• **Requirements**
Reproduce the lines of the listing from the line that contains "You are a GUI" through the line that contains "coord(1116,174)", requests included, and offset every coordinate in the answers by adding 15. Leave the pictures out of your version.

# start of Data for processing

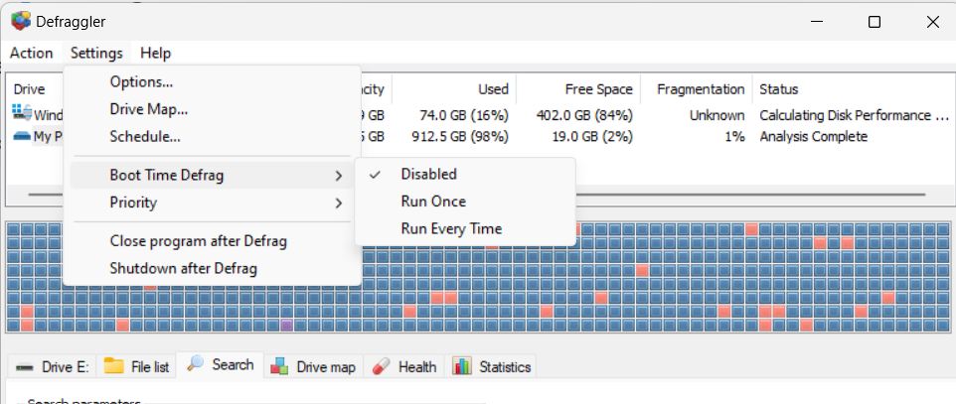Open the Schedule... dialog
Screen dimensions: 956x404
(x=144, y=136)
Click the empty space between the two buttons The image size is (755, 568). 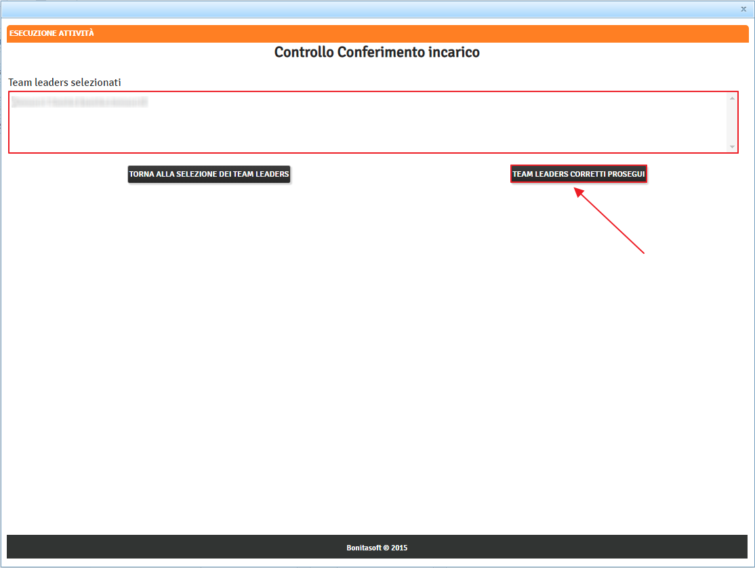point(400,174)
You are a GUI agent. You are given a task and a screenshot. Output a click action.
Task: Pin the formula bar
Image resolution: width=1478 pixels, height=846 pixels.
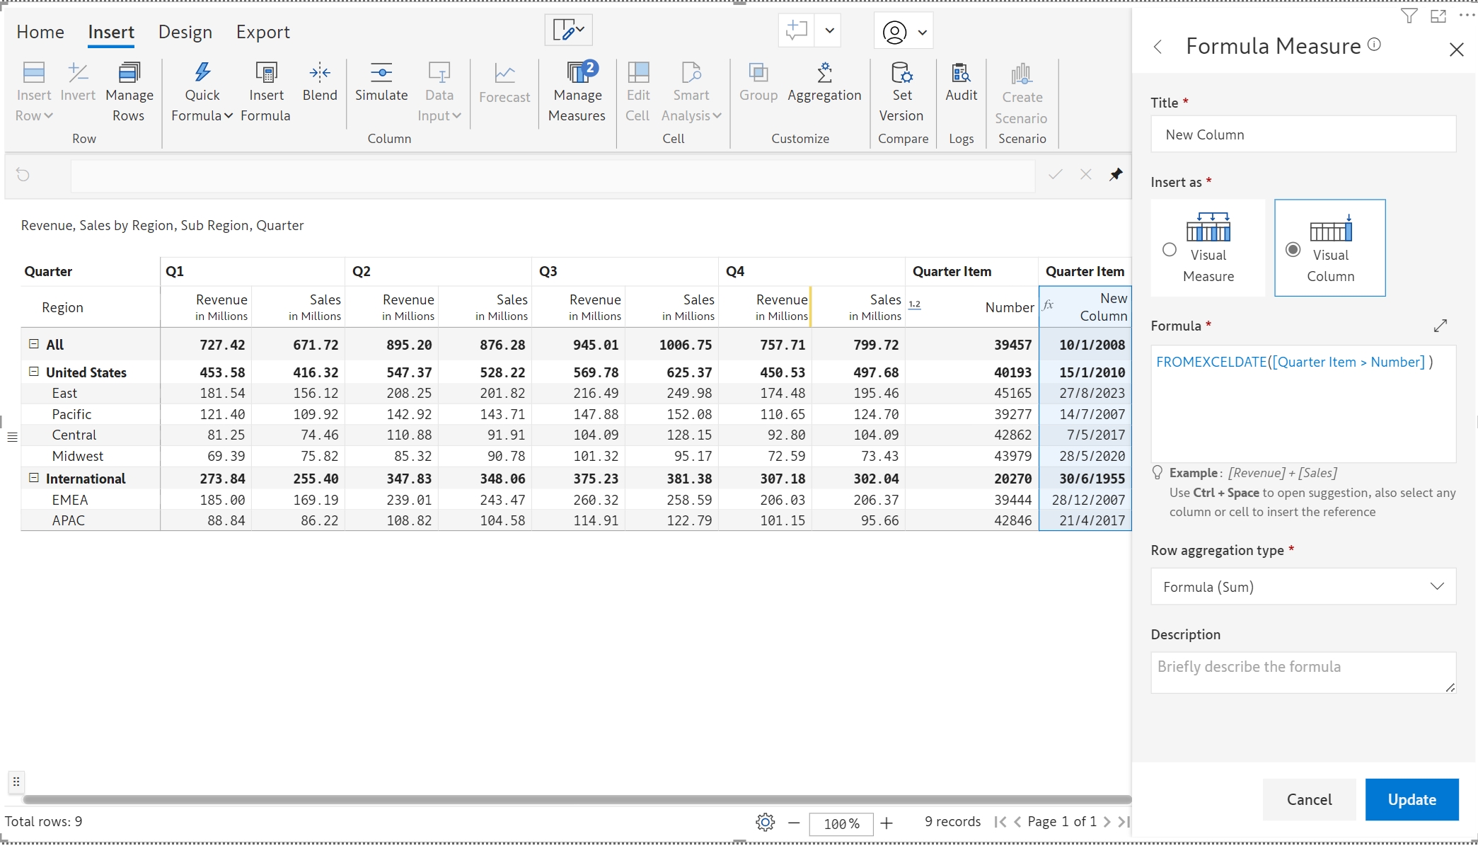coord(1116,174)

# end of Data for processing
# start of Data for processing

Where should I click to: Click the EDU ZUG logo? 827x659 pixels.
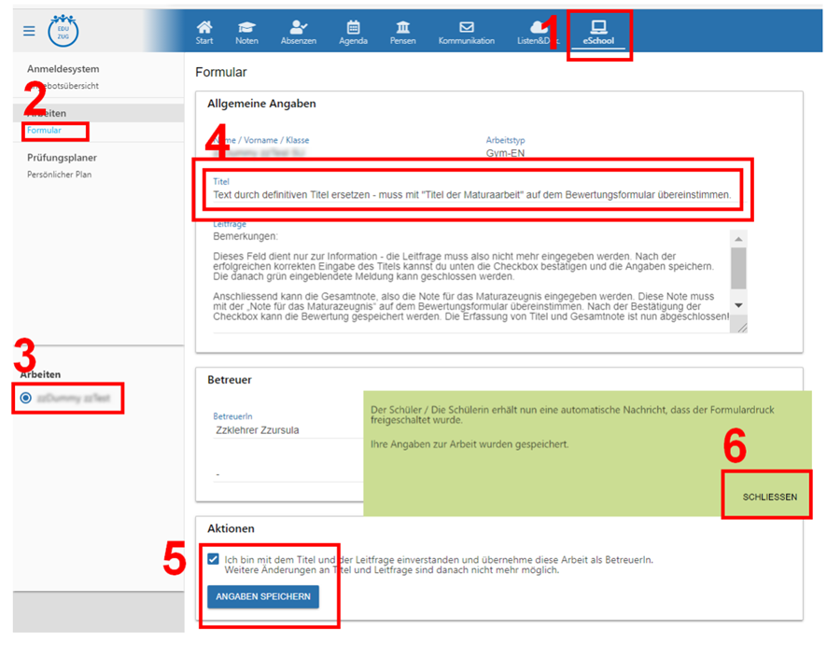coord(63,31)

# end of Data for processing

• **Response for this exercise**
You are a GUI agent. You are given a task and a screenshot. Output a click action.
Task: Pin the formula bar
Image resolution: width=1478 pixels, height=846 pixels.
coord(1131,189)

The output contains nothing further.